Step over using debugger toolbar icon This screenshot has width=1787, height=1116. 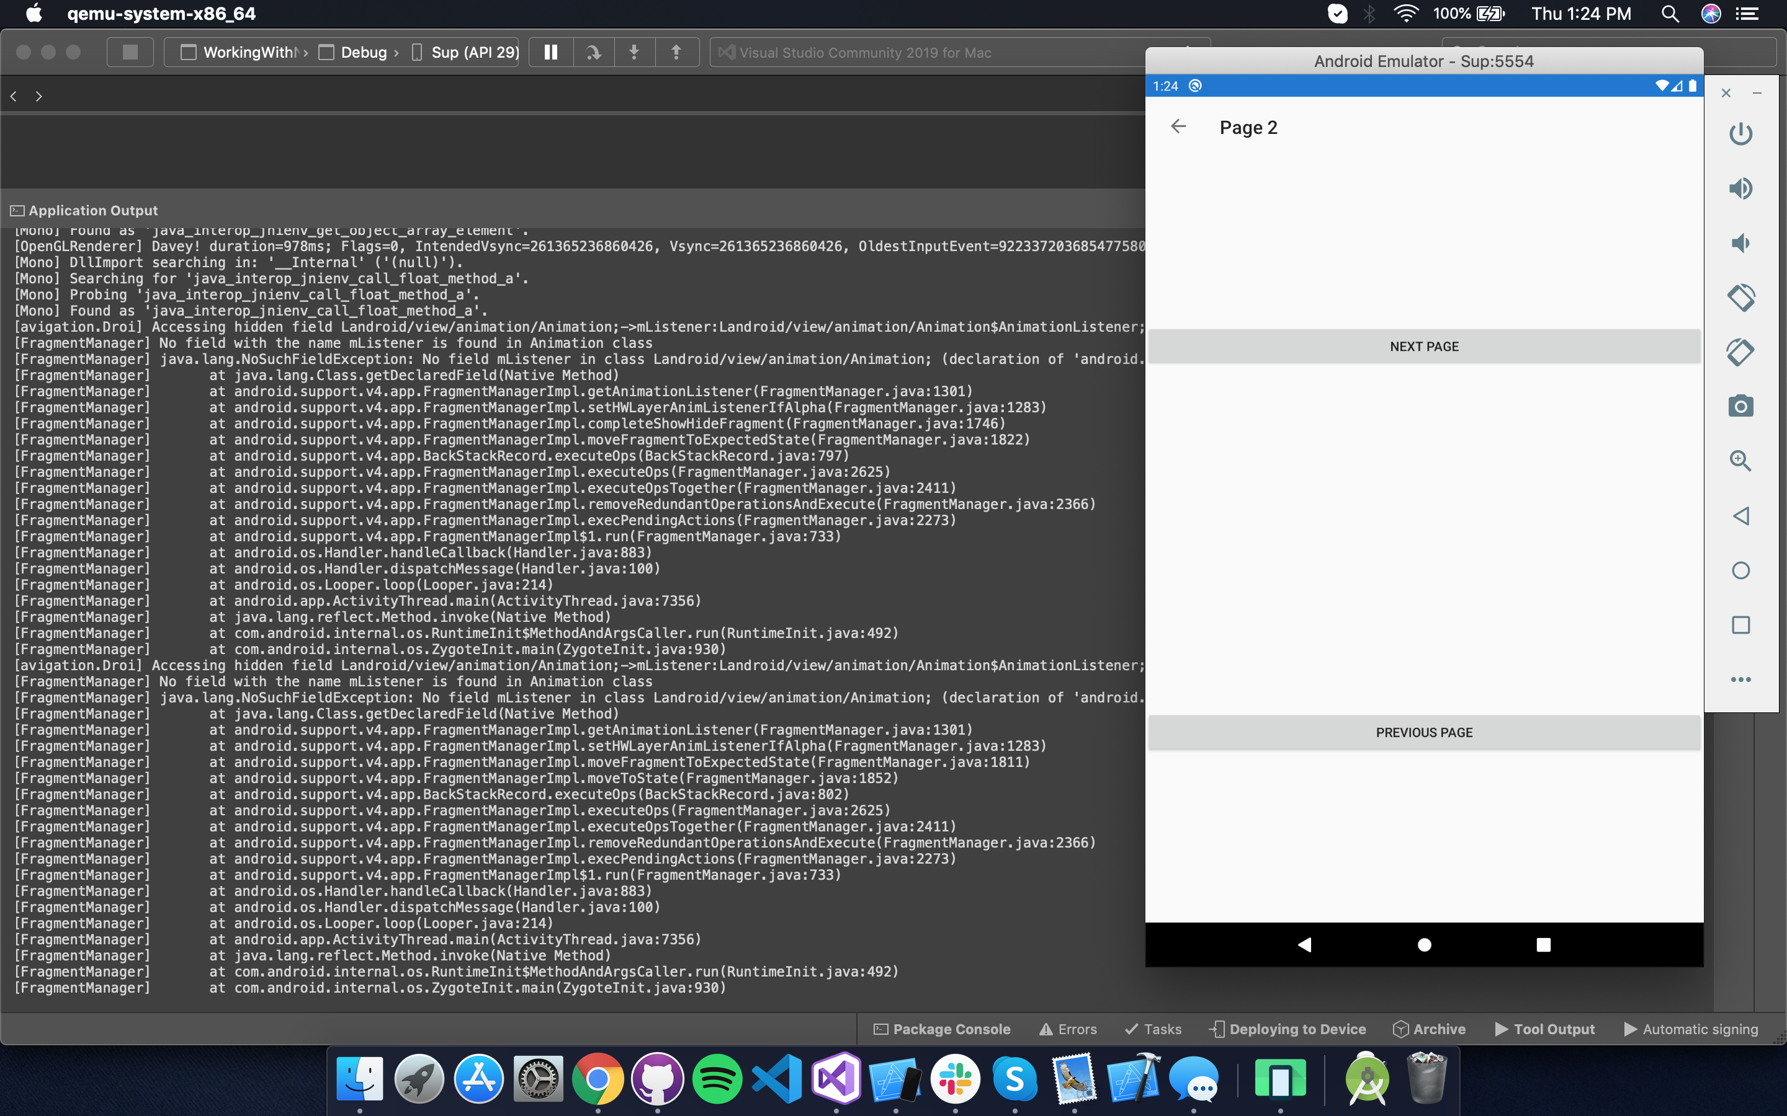pyautogui.click(x=594, y=52)
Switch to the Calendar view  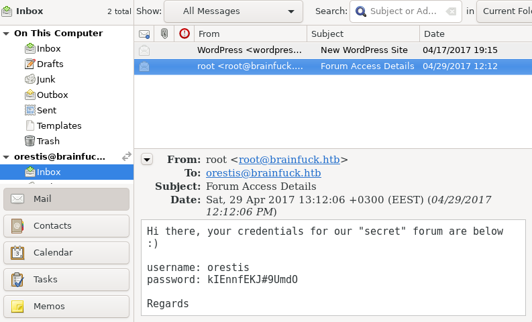[x=66, y=253]
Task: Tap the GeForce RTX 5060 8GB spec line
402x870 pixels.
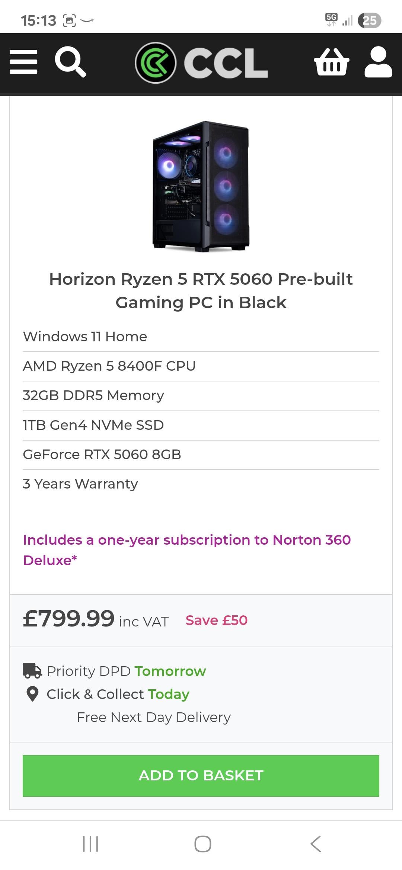Action: tap(102, 454)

◆ Exercise directions
In the listing above, find the line containing "Task: Tap the GeForce RTX 5060 8GB spec line" and restate it and every later line verbatim, with the pictures left out.

◆ Output of the exercise
Task: Tap the GeForce RTX 5060 8GB spec line
402x870 pixels.
Action: tap(102, 454)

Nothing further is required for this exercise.